Josip Špoljarić

Personal information
- Date of birth: 5 January 1997 (age 29)
- Place of birth: Osijek, Croatia
- Height: 1.84 m (6 ft 0 in)
- Position: Striker

Team information
- Current team: Vukovar
- Number: 50

Youth career
- 2006–2014: Osijek

Senior career*
- Years: Team / Apps / (Gls)
- 2014–2023: Osijek / 67 / (5)
- 2016–2017: Osijek II / 25 / (18)
- 2017: → Dugopolje (loan) / 18 / (6)
- 2018: → Santarcangelo (loan) / 12 / (1)
- 2018: Osijek II / 15 / (13)
- 2020–2021: → Istra 1961 (loan) / 25 / (4)
- 2021–2022: → Zalaegerszeg (loan) / 29 / (6)
- 2023–2025: Zalaegerszeg / 14 / (2)
- 2025: Nafta 1903 / 10 / (7)
- 2025–: Vukovar / 13 / (0)

International career
- 2012: Croatia U15 / 4 / (0)
- 2012: Croatia U16 / 1 / (0)
- 2013: Croatia U17 / 9 / (2)
- 2014: Croatia U18 / 5 / (1)
- 2014–2016: Croatia U19 / 14 / (4)

= Josip Špoljarić =

Croatian footballer

Josip Špoljarić (born 5 January 1997) is a Croatian professional footballer who plays for Vukovar.

==Club career==
Špoljarić spent his entire youth career in his hometown club NK Osijek.
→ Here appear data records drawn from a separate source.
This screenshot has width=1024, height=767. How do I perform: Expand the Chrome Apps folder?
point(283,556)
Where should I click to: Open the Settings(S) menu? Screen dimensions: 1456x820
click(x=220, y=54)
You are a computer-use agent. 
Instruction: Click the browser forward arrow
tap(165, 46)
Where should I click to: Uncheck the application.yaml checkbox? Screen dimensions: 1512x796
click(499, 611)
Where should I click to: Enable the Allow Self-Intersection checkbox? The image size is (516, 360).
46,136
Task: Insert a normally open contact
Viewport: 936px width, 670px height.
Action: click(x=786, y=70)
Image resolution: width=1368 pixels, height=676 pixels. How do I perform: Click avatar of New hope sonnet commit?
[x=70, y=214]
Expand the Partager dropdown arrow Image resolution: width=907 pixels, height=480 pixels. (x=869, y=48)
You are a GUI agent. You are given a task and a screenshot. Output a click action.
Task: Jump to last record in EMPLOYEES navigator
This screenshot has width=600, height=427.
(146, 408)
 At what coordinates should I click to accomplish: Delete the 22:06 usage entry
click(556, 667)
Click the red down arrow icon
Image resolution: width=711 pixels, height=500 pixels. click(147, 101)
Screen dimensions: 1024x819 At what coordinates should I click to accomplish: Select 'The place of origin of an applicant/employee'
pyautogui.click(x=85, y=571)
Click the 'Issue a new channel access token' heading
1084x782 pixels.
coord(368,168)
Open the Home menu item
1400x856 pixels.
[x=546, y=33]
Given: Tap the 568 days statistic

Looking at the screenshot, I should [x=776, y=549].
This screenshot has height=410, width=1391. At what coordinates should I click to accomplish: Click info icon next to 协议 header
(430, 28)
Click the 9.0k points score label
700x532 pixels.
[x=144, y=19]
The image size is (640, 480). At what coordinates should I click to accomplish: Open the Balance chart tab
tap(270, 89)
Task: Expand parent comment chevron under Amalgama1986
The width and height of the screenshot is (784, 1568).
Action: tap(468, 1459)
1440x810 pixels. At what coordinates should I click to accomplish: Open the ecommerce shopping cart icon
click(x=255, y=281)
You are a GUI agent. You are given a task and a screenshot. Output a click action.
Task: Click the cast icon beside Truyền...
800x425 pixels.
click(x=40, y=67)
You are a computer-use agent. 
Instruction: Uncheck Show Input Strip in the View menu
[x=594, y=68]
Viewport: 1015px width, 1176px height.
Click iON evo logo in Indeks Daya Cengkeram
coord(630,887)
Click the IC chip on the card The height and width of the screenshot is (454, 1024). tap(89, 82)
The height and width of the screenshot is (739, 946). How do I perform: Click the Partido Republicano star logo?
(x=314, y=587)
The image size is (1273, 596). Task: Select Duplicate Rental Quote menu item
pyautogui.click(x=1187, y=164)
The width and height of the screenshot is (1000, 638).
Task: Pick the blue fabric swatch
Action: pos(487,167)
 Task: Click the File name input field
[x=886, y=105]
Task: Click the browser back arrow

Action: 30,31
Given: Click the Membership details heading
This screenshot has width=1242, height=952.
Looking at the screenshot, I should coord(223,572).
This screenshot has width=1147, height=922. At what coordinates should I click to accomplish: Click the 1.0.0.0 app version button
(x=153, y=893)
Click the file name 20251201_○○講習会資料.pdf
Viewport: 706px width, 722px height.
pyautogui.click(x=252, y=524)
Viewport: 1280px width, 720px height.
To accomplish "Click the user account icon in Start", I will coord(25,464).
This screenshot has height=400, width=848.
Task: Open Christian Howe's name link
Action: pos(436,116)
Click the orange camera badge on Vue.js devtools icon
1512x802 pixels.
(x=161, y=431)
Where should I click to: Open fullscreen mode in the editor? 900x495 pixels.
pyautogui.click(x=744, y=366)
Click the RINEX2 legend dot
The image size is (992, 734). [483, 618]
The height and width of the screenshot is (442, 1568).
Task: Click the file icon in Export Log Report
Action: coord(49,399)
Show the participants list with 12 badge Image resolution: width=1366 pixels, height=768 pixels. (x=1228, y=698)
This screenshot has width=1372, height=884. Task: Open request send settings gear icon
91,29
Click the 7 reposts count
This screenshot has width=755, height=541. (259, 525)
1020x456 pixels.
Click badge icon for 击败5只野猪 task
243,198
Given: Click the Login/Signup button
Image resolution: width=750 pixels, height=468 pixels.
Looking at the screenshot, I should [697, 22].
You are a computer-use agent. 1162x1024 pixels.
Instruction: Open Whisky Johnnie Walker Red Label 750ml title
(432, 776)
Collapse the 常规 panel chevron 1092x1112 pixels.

A youth international, he was chosen in the summer of 2014 as the best player of the Croatian U-17 football league. He debuted for the first team on 11 August 2014, aged 17, in the 2–1 away loss against HNK Hajduk Split, and scored his first senior goal against the same opponent in the 3–2 home loss on 9 May 2015.

On 28 July 2021, Špoljarić joined Zalaegerszeg in Hungary on a season-long loan.